# c. borleyi future tank mates.....



## sicklydfreek (Sep 10, 2013)

I have what I believe to be a pair of copadichromis borleyi. I bought five from River City Aquatics in Austin,Tx. They were cool I look forward to going back when I'm down that way again. So the largest juvenile killed off all but one which is also the smallest and least colorful. I'm aware of the" camouflage myself to look girl so I don't get physically assaulted by the dominate male" technique. I don't think that's what's up here, the smaller fish is like a third of the size of the larger and has had no color change. Here's what it inns in my 185 gallon. Eight five year old calvus males and one female, one eight inch frontosa, three a. Jacobfriebergi's one looks like it may be a boy the other two are iffy, one demosani ( a little bitty blue and black guy), three juvi red zebras, one juvi ace I, one albino something juvi, one three inch blue moori and one full grown featherfin catfish. When I set my tank up I went over board one my filtration. The pump and filter were off a three hundred gallon tank. Suggestions are appreciated.


----------



## dalfed (Apr 8, 2012)

What are you feeding? The reason I ask is that half of your fish are carnivores and half herbivores. Calvus have a hard time on a veggie diet and your mbuna will develop bloat on a high protein diet. I have heard of keepers spot feeding individual fish but seems like a lot of work.


----------



## sicklydfreek (Sep 10, 2013)

My mbuna graze on my back glass that I religiously do not clean.

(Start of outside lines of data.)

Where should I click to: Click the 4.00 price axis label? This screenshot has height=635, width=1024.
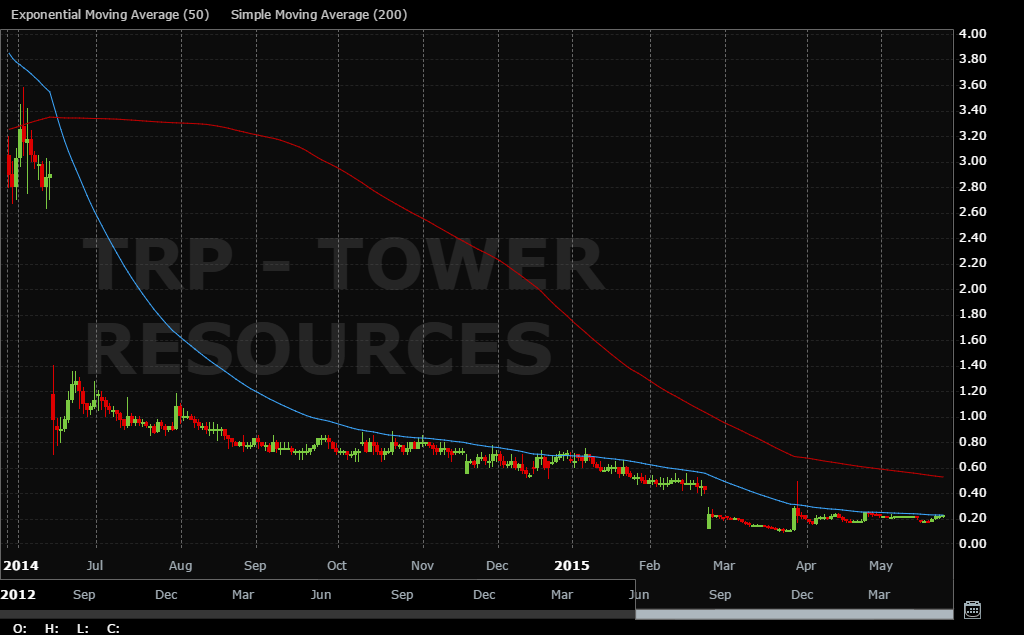pyautogui.click(x=973, y=34)
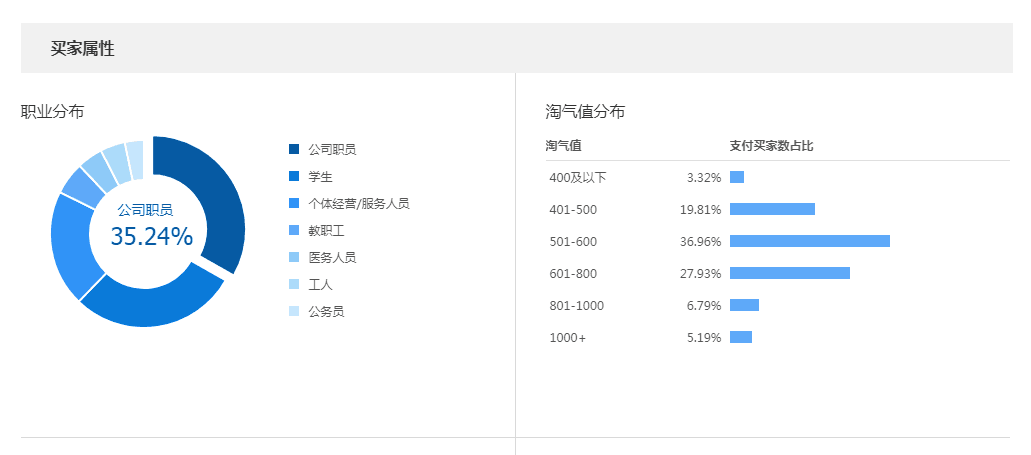Image resolution: width=1031 pixels, height=455 pixels.
Task: Click the 801-1000 percentage bar
Action: pyautogui.click(x=744, y=305)
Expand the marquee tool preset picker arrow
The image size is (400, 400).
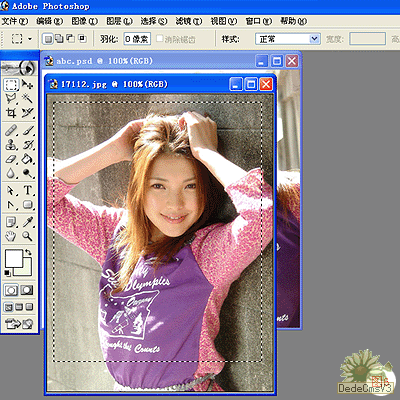coord(30,39)
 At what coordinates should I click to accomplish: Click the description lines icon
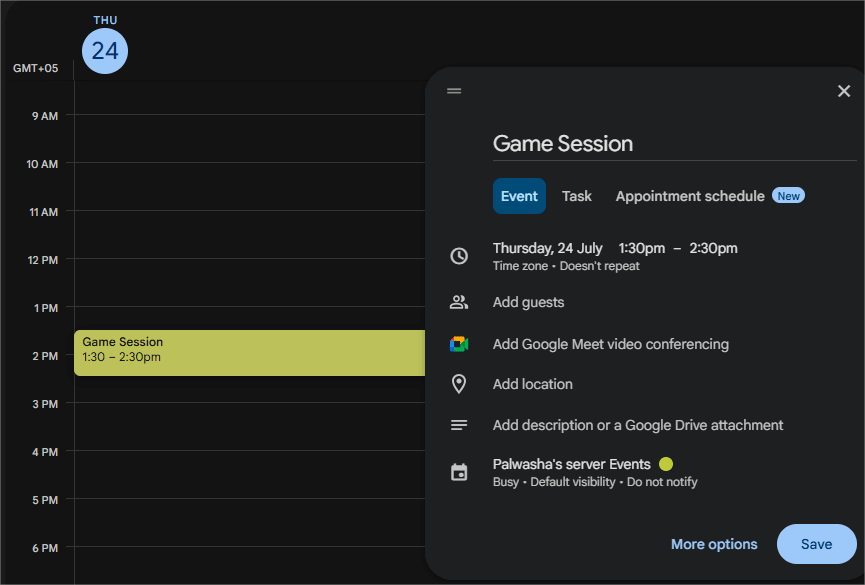coord(459,425)
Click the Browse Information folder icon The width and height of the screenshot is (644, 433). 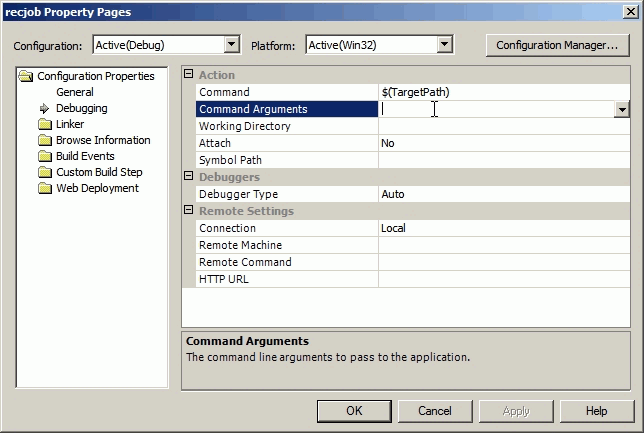[45, 140]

My calvus go all squirrel turd on the blood worms and the frontosa gets frozen krill. I feed them pellets for a few days skip a day then do the worms and krill. I aim my lights to the rear of the tank to promote algea growth. I'm sort of huge on joy over feeding. I had a male Kenyi for years that would gaurd a large rock that i placed a light right over that was like dang algea garden. His name was Twink. Is it possible to make a moss wall in ideal cichlid water?


----------



## dalfed (Apr 8, 2012)

It may work with java moss. Even val was just an appetizer salad for my mbuna, never thought of java moss.


----------